Judging by traces of the Anglian field system of acre strips and their place
names, Tons, Leys and Worths, clues to where they lived, the dales were well
settled quite far up. The prevalence of these affixes between Midgley
in Calderdale and Keighley and Bingley in Airedale is significant. The
native Britons or Romanised Celts who survived the onslaught of these Anglian
invaders and fled to the hills and moors of the West Riding must either have
amalgamated with them or perished in dreary isolation.
These newcomers from Germany, Holland and Scandinavia later brought with
them their own crafts and skills to mingle with such occupations as the Romans
left. Sheep and cattle of the largest size there were in the valleys,
and the wool and the hides would be used for clothing. Where the invaders
settled they cleared the woods (Leys) and enclosed the homesteads (Worths
and tons). They had common ploughlands and common pastures and many
of the towns, villages and hamlets , including Midgley no doubt, as well
as forms of local government and Yorkshire speech in its dialect form, grew
from this time.
In A. D. 625 their King Edwin married a Kentish princess, who was a Christian
and brought the Roman missionary Paulinus to convert the Angles.
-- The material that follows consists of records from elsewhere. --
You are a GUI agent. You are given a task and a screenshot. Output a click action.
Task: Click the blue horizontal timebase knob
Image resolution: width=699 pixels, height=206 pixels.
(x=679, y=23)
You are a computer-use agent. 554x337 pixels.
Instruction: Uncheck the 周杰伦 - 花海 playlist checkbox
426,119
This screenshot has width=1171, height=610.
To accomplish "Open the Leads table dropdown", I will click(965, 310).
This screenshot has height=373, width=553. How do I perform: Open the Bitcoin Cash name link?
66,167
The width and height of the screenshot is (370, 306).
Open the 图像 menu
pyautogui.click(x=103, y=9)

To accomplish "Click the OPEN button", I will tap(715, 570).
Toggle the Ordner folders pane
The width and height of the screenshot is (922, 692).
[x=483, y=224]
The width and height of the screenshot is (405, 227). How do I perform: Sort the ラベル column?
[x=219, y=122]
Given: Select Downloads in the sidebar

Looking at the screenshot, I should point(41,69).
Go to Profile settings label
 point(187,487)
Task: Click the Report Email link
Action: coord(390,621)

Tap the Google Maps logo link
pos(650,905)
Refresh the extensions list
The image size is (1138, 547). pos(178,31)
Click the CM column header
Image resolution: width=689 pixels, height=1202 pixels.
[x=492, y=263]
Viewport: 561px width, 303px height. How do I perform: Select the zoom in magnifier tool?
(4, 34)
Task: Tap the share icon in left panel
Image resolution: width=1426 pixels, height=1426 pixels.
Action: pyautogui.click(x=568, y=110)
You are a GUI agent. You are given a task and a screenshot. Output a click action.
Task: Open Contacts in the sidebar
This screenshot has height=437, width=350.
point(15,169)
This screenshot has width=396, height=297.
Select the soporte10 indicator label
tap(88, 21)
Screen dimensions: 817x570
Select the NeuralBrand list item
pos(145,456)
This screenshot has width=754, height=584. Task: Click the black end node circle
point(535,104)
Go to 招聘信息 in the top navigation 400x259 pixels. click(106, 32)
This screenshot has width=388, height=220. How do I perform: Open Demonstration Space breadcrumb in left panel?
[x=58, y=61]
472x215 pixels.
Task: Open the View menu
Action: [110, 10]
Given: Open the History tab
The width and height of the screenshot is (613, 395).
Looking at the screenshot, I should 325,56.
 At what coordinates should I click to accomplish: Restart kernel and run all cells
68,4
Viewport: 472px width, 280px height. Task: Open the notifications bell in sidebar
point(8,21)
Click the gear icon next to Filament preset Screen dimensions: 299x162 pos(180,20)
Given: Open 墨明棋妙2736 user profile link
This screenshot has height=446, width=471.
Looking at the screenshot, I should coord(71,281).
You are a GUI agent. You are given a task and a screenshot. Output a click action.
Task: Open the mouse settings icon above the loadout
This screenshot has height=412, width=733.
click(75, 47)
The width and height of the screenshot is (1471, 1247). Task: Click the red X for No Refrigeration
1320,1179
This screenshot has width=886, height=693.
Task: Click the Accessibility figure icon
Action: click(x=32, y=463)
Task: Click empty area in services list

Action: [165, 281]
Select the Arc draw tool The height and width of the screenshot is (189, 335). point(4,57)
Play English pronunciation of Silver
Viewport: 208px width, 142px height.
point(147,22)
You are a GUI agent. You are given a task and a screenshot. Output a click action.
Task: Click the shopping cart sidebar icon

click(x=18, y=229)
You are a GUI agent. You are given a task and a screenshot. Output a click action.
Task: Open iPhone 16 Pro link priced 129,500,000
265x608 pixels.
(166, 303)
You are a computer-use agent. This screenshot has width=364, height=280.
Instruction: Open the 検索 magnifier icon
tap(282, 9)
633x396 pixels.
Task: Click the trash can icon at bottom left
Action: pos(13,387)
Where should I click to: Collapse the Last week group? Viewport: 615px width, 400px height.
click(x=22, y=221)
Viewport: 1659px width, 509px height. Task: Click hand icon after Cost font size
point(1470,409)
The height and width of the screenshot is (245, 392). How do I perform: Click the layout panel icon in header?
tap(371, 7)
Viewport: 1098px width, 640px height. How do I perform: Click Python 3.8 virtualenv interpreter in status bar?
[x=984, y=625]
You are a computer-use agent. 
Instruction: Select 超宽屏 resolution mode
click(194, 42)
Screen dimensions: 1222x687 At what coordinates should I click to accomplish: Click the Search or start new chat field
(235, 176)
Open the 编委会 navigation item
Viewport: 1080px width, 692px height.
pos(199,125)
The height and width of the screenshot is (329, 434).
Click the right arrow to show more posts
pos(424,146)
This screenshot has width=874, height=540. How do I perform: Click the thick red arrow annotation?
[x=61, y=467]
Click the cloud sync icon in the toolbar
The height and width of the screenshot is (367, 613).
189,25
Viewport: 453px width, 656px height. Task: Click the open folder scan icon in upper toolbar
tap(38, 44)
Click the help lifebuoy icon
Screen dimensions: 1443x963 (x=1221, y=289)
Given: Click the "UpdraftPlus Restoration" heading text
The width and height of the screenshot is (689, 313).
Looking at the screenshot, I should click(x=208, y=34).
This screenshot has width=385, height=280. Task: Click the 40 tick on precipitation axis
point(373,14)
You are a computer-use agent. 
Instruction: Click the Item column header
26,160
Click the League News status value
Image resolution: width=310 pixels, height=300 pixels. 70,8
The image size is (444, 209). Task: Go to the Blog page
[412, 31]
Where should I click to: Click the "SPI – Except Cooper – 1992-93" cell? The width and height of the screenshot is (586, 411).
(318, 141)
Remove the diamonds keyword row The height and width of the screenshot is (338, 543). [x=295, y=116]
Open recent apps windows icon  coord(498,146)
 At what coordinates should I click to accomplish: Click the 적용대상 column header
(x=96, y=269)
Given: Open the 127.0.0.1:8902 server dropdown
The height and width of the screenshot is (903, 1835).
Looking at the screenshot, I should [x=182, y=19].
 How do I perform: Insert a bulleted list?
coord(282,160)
He sent
missionary priests to the folk of the Yorkshire dales and churches sprang
up, so that the middle of the seventh century may be taken as the end of
the Pagan period that followed the Roman withdrawal. Unfortunately a
period of petty wars in which Edwin was defeated and killed by Penda of Mercia6
and Cadwallon of Wales at Hatfield, A. D. 633, largely destroyed the work
of Paulinus. Heathen Penda in turn was defeated and slain near Leeds in 654
by Oswy of Bernicia and Deira A. D. 642 - 655. Meanwhile Oswald A.
D. 634 - 642 before succumbing to Penda had invited monks from lona to settle
at Lindisfarne, and so Christianity survived.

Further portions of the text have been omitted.